In consideration of the mutual agreements contained herein and in the Distribution Agreement, the parties hereto agree as follows:
ARTICLE I.
DEFINITIONS
As used in this Agreement, the following terms shall have the meanings set forth below. Capitalized terms used but not defined herein shall have the meanings set forth in the Distribution Agreement.
1.01 “Business Employee” means an individual employed at any time on or prior to the Distribution Date by any Xxxx Party who has, as of the Distribution Date, or who, immediately prior to his or her termination of employment with such Xxxx Party, had employment duties primarily related to the Transferred Businesses, including any such employee who is on approved medical, non-medical, short-term disability, long-term disability or weekly indemnity leave of absence or absent from active employment due to occupational illness or injury covered by workers’ compensation or any other leave authorized by Xxxx.
1.02 “Code” means the U.S. Internal Revenue Code of 1986, as amended.
1.03 “Collective Bargaining Agreement” means any collective bargaining agreement entered into between any Xxxx Party and a union representing a Business Employee as of the Distribution Date.
1.04 “ERISA” means the Employee Retirement Income Security Act of 1974, as amended, 29 U.S.C. § 1001 et. seq.
1.05 “Multiemployer Plan” means any multiemployer plan as defined in Section 4001(a)(3) of ERISA.
1.06 “Non-ERISA Benefit Arrangement” means each contract, agreement, policy, practice, program, plan, trust or arrangement, other than a Pension Plan or Welfare Plan, providing benefits, perquisites or compensation of any nature.
1.07 “Non-Union Employee” means any Business Employee whose terms and conditions of employment are not covered by a Collective Bargaining Agreement or who is not represented by a union for collective bargaining purposes with any Xxxx Party as of the Distribution Date.
1.08 “Pension Plan” means any pension plan as defined in Section 3(2) of ERISA.
1.09 “Transferred Employee” means a Business Employee described in Section 2.01(a) or 2.01(b) who is employed by TreeHouse.

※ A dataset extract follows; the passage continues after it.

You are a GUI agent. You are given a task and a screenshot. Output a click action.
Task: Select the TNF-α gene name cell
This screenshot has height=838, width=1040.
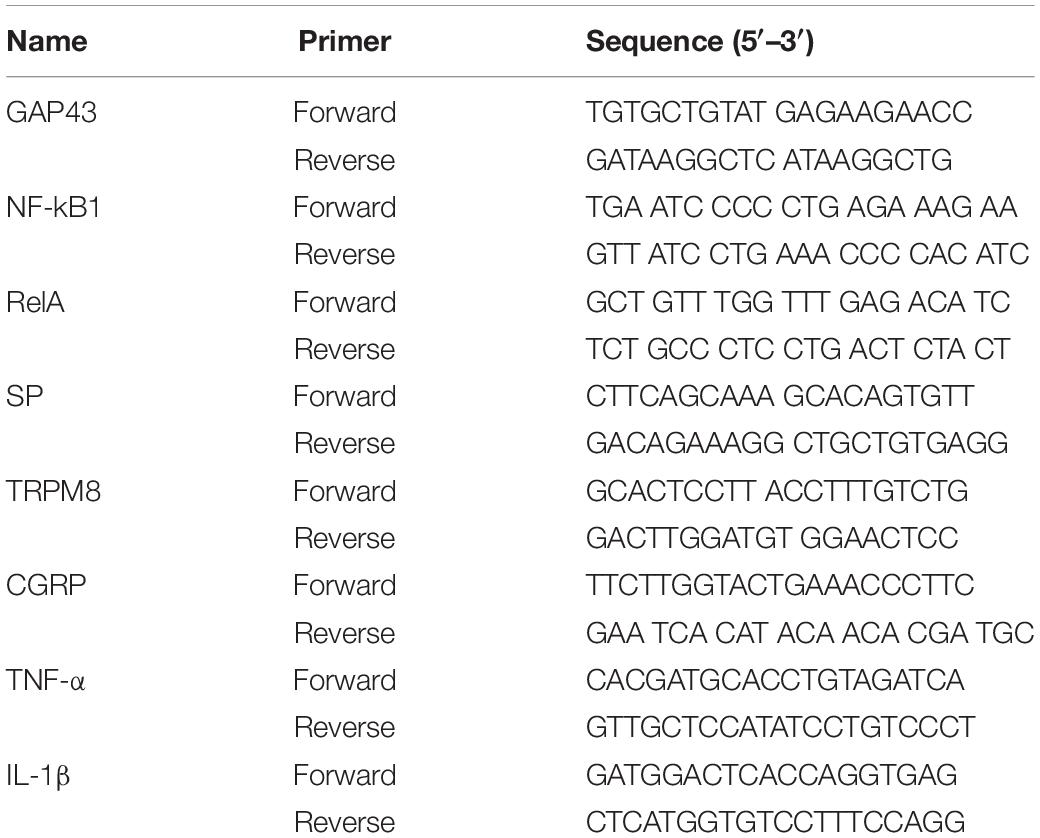(x=45, y=680)
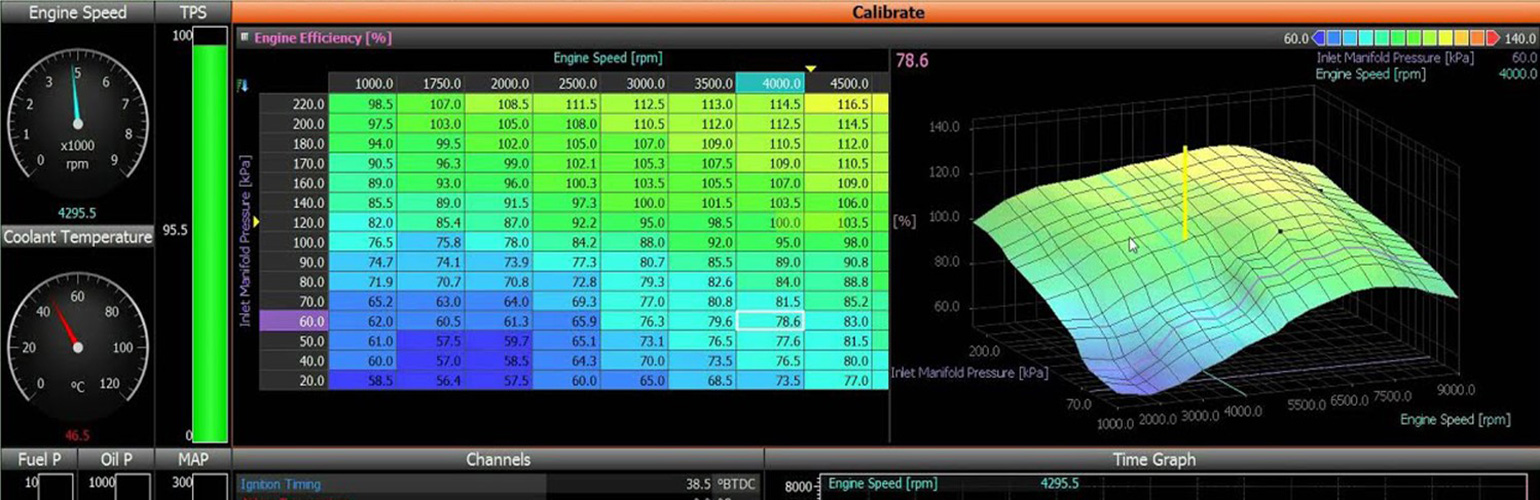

1.10 “Union Employee” means any Business Employee whose terms and conditions of employment are covered by a Collective Bargaining Agreement or who is represented by a union for collective bargaining purposes with any Xxxx Party as of the Distribution Date.
1.11 “Welfare Plan” means any employee welfare plan as defined in Section 3(1) of ERISA.
ARTICLE II.
TRANSFERRED EMPLOYEE MATTERS
2.01 Employment.
(a) Union Employees. On and after the Distribution Date, TreeHouse shall employ each Union Employee subject to the terms of the applicable Collective Bargaining Agreements, subject to any modifications agreed to between TreeHouse and the applicable Union(s), if any. Nothing in this Agreement affects the rights of TreeHouse to increase, decrease or otherwise modify the size of its workforce, or terminate any employee’s employment, for any reason permitted by the Collective Bargaining Agreements and applicable law after the Distribution Date.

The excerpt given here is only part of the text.